- **What the task requires**
Use the entries below and reproduce exactly the lines from the one containing "Click history icon" down to the one containing "The width and", both of them included.
═════ Exercise materials
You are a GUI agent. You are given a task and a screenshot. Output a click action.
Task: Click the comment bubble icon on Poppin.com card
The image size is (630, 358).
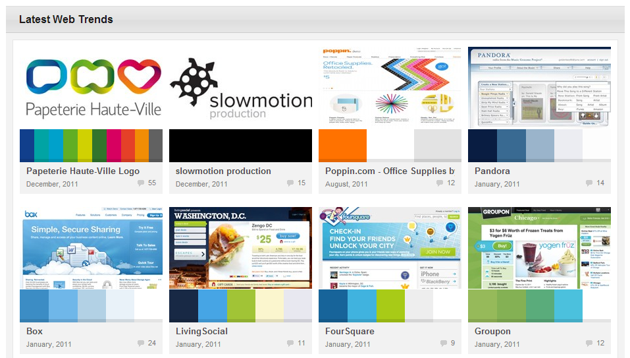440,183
══════════
═════ Exercise materials
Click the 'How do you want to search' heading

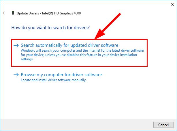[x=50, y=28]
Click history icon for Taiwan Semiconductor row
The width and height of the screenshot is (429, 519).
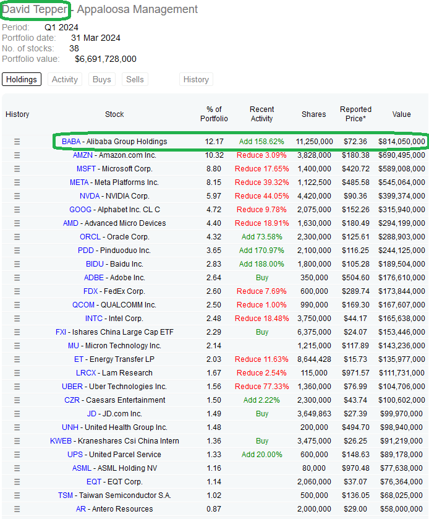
══════════
═════ Exercise materials
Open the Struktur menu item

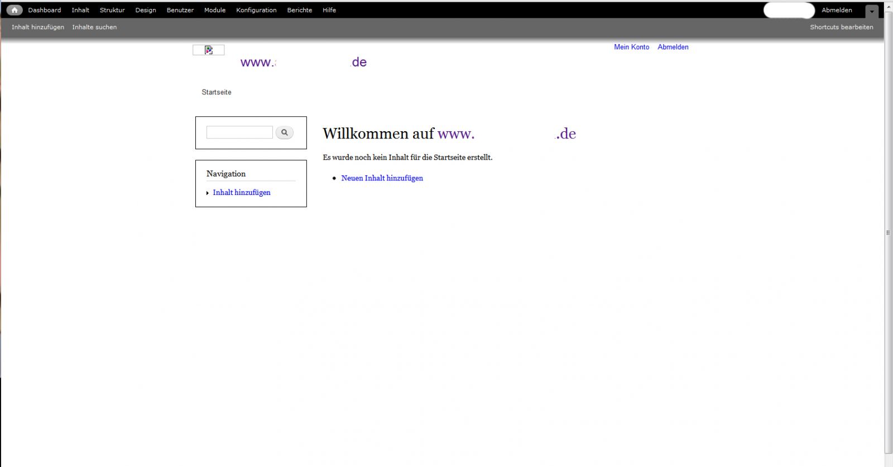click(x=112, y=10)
══════════
- **Output for this exercise**
Click history icon for Taiwan Semiconductor row
The width and height of the screenshot is (429, 519).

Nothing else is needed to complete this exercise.